Alternative Unicode conversion table for CCSID 943

There are several IBM® coded character set identifiers (CCSIDs) for Japanese code pages. CCSID 943 is registered as the Microsoft Japanese Windows Shift-JIS code page. You might encounter the following two problems when converting characters between CCSID 943 and Unicode. The problems are the result of differences between the IBM code page conversion tables and the Microsoft code page conversion tables.

Problem 1:

For historical reasons, over 300 characters in the CCSID 943 code page are represented by two or three code points each. The use of input method editors (IMEs) and code page conversion tables cause only one of these equivalent code points to be entered. For example, the lower case character for Roman numeral one (i) has two equivalent code points: X'EEEF' and X'FA40'. Microsoft Windows IMEs always generate X'FA40' when i is entered. In general, IBM and Microsoft use the same primary code point to represent the character, except for the following 13 characters:

Table 1. CCSID 943 Shift-JIS code point conversion
Character name (Unicode code point) IBM primary Shift-JIS code point Microsoft Shift-JIS primary code point
Roman numeral one (U+2160) X'FA4A' X'8754'
Roman numeral two (U+2161) X'FA4B' X'8755'
Roman numeral three (U+2162) X'FA4C' X'8756'
Roman numeral four (U+2163) X'FA4D' X'8757'
Roman numeral five (U+2164) X'FA4E' X'8758'
Roman numeral six (U+2165) X'FA4F' X'8759'
Roman numeral seven (U+2166) X'FA50' X'875A'
Roman numeral eight (U+2167) X'FA51' X'875B'
Roman numeral nine (U+2168) X'FA52' X'875C'
Roman numeral ten (U+2169) X'FA53' X'875D'
Parenthesized ideograph stock (U+3231) X'FA58' X'878A'
Numero sign (U+2116) X'FA59' X'8782'
Telephone sign (U+2121) X'FA5A' X'8784'

IBM products such as Db2® database manager primarily use IBM code points, for example X'FA4A', to present the upper case Roman numeral I, but Microsoft products use X'8754' to represent the same character. A Microsoft ODBC application can insert the I character as X'8754' into a Db2 database of CCSID 943, and the IBM Data Studio can insert the same character as X'FA4A' into the same CCSID 943 database. However, Microsoft ODBC applications can find only those rows that have I encoded as X'8754', and the IBM Data Studio can locate only those rows that have encoded I as X'FA4A'. To enable the IBM Data Studio to select I as X'8754', you need to replace the default IBM conversion table from Unicode to CCSID 943 with the alternate Microsoft conversion table provided by the Db2 database manager.

Problem 2:

The following list of characters, when converted from CCSID 943 to Unicode, will result in different code points depending on whether the IBM conversion table or the Microsoft conversion table is used. For these characters, the IBM conversion table conforms to the character names as specified in the Japanese Industry Standard JISX0208, JISX0212, and JISX0221.

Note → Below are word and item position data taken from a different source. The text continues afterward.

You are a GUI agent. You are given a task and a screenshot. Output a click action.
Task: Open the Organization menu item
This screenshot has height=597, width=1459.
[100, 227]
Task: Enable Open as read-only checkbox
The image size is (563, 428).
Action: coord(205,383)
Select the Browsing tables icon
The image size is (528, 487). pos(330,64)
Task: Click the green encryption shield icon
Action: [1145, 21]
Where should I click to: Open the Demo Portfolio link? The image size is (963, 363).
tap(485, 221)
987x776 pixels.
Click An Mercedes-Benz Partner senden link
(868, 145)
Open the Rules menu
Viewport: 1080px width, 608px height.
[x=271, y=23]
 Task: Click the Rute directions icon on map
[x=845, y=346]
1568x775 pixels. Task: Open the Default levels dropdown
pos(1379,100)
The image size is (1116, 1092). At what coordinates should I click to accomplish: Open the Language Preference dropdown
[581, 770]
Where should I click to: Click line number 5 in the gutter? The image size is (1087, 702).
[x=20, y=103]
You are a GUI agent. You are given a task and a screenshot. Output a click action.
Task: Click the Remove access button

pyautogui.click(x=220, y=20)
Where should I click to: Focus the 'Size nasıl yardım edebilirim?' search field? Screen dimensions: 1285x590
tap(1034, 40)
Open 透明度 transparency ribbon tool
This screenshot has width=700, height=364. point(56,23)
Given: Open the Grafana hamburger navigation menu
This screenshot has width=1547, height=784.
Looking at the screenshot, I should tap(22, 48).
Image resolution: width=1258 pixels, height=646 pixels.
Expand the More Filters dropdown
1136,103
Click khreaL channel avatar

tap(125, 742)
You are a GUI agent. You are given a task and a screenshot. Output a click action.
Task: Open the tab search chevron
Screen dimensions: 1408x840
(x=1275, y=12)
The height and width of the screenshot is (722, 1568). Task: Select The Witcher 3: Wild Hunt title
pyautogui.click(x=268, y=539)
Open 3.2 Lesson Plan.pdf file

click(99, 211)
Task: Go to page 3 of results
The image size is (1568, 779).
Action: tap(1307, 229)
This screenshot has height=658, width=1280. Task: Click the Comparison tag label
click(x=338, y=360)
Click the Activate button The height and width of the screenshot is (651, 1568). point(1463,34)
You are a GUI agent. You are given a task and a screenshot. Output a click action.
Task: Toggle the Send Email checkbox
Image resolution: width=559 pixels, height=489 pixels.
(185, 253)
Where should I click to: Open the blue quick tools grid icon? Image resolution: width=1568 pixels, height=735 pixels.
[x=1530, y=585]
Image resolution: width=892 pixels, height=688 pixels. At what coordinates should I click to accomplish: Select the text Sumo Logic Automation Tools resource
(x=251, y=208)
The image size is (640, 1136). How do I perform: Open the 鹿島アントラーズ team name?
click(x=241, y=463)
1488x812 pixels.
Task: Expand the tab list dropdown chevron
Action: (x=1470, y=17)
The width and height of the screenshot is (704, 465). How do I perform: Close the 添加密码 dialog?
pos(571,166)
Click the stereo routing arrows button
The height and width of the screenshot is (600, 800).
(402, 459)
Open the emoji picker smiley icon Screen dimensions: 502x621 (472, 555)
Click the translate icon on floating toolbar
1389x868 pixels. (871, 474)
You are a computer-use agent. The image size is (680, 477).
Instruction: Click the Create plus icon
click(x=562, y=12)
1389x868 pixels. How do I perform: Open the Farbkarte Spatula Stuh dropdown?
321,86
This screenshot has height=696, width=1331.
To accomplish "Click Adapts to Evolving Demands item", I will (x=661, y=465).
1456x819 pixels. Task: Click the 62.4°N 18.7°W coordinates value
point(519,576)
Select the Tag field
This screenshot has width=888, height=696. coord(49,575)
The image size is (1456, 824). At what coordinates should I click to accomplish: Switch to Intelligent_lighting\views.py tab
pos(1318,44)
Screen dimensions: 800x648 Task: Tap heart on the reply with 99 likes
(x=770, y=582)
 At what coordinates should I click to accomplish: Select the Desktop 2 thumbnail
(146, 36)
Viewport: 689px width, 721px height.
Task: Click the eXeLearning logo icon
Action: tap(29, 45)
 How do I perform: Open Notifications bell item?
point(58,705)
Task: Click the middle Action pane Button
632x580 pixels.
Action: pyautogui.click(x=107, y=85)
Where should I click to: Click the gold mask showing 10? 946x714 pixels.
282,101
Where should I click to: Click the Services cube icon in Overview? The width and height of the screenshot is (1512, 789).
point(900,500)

Table 2. CCSID 943 to Unicode code point conversion
Shift-JIS code point (character name) IBM primary code point (Unicode name) Microsoft primary code point (Unicode name)
X'815C' (EM Dash) U+2014 (EM Dash) U+2015 (Horizontal Bar)
X'8160' (Wave Dash) U+301C (Wave Dash) U+FF5E (Fullwidth Tilde)
X'8161' (Double vertical line) U+2016 (Double vertical line) U+2225 (Parallel To)
X'817C' (Minus sign) U+2212 (Minus sign) U+FF0D (Fullwidth hyphen-minus)
X'FA55' (Broken bar) U+00A6 (Broken bar) U+FFE4 (Fullwidth broken bar)

For example, the character EM dash with the CCSID 943 code point of X'815C' is converted to the Unicode code point U+2014 when using the IBM conversion table, but is converted to U+2015 when using the Microsoft conversion table. This can create potential problems for Microsoft ODBC applications because they would treat U+2014 as an invalid code point. To avoid these potential problems, you need to replace the default IBM conversion table from CCSID 943 to Unicode with the alternate Microsoft conversion table provided by the Db2 database manager.

The use of the alternate Microsoft conversion tables between CCSID 943 and Unicode should be restricted to closed environments, where the Db2 clients and the Db2 databases that are running CCSID 943 and are all using the same alternate Microsoft conversion tables. If you have a Db2 client using the default IBM conversion tables and another client using the alternate Microsoft conversion tables, and both clients are inserting data to the same Db2 database of CCSID 943, the same character may be stored as different code points in the database.